Pancetta, Leek & Chicken Pie
Recipe by Charlie Redel. Charlie is a home foodie passionate about crafting delicious recipes with high-quality produce.
With Tallow Pastry & Mushroom-Reishi Bone Broth
Prep Time: 40 minutes
Cook Time: 1 hr 40 mins (includes roasting time & baking)
Resting Time: 15 mins
Ingredients
For the Filling
- 800g chicken thighs, bone-in, skin-on
- 1 tbsp olive oil
- Salt & black pepper
- 1 cup pancetta, finely chopped
- 2 large leeks, washed and sliced
- 1 cup celery chopped
- 3 cloves garlic, minced
- 2 tbsp plain flour
- 1 ½ cups Organic Mushroom, Lion’s Mane & Reishi Bone Broth
- ½ cup cream or whole milk
- 1 tbsp fresh thyme (or 1 tsp dried)
- 1 tbsp fresh parsley, chopped
For the Pastry
- 250g plain flour
- 100g cold butter, cubed
- 50g beef tallow (solid, not melted)
- Pinch of salt
- 3–4 tbsp cold water
- 1 egg, beaten (for brushing)
Method
1. Roast the Chicken
- Preheat oven to 200°C (390°F).
- Rub boneless chicken thighs with olive oil, salt, and pepper. Place on a baking tray.
- Roast for 35–40 minutes until skin is golden and meat is cooked through.
- Let cool slightly and shred meat into chunks.
2. Make the Pastry
- In a large bowl (or food processor), mix flour and salt. Add cold butter and tallow.
- Rub fats into flour with fingertips until it resembles breadcrumbs.
- Add cold water, 1 tbsp at a time, until dough comes together.
- Flatten into a disc, wrap in cling film, and chill for 30 minutes.
3. Prepare the Filling
- In a large skillet, cook pancetta over medium heat until lightly crispy. Remove and set aside.
- Add leeks & celery to the rendered fat and sauté 8–10 minutes until soft. Add garlic and cook 1 more minute.
- Sprinkle in flour, stir to coat, and cook for 1–2 minutes.
- Slowly stir in bone broth, then add cream and stir until smooth.
- Simmer for 5 minutes until slightly thickened.
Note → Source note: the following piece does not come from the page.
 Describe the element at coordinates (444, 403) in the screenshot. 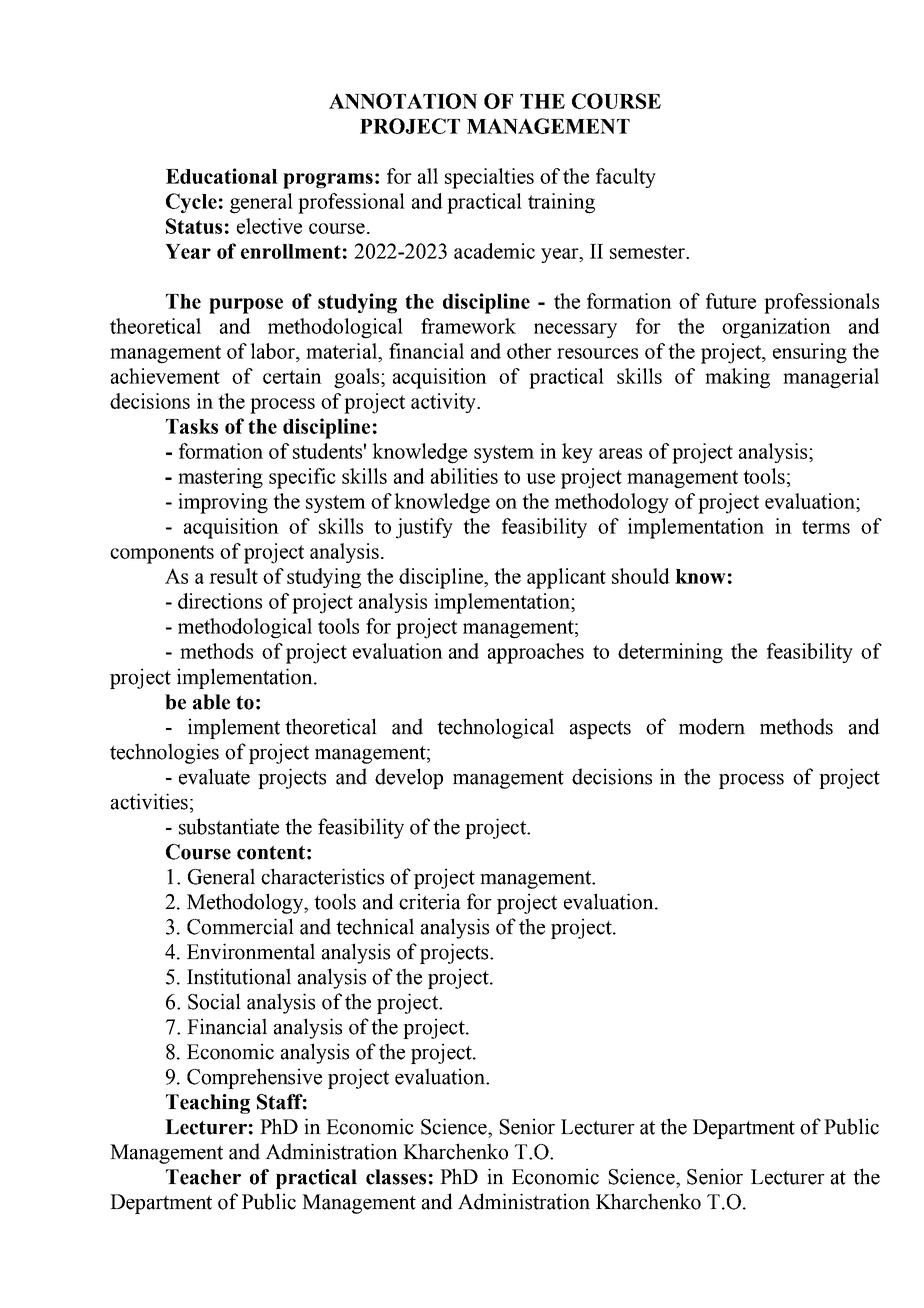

- Return pancetta to the pan. Stir in shredded chicken, thyme, parsley, mustard, and season to taste.
- Cool filling completely before assembling pie.
4. Assemble the Pie
- Preheat oven to 180°C (350°F).
- Roll out pastry on floured surface to fit a medium pie dish.
- Line the dish with two-thirds of the pastry, pressing into edges.
- Spoon in the cooled filling.
- Roll out remaining pastry for the lid, place over the top, and crimp edges to seal. (I made some cute shapes with cookie cutters but rolling it out works just as well and is a little faster!)
- Cut a few slits for steam, brush with beaten egg.
5. Bake the Pie
- Bake for 40–45 minutes, until the pastry is golden and crisp.
- Let rest for 10–15 minutes before serving.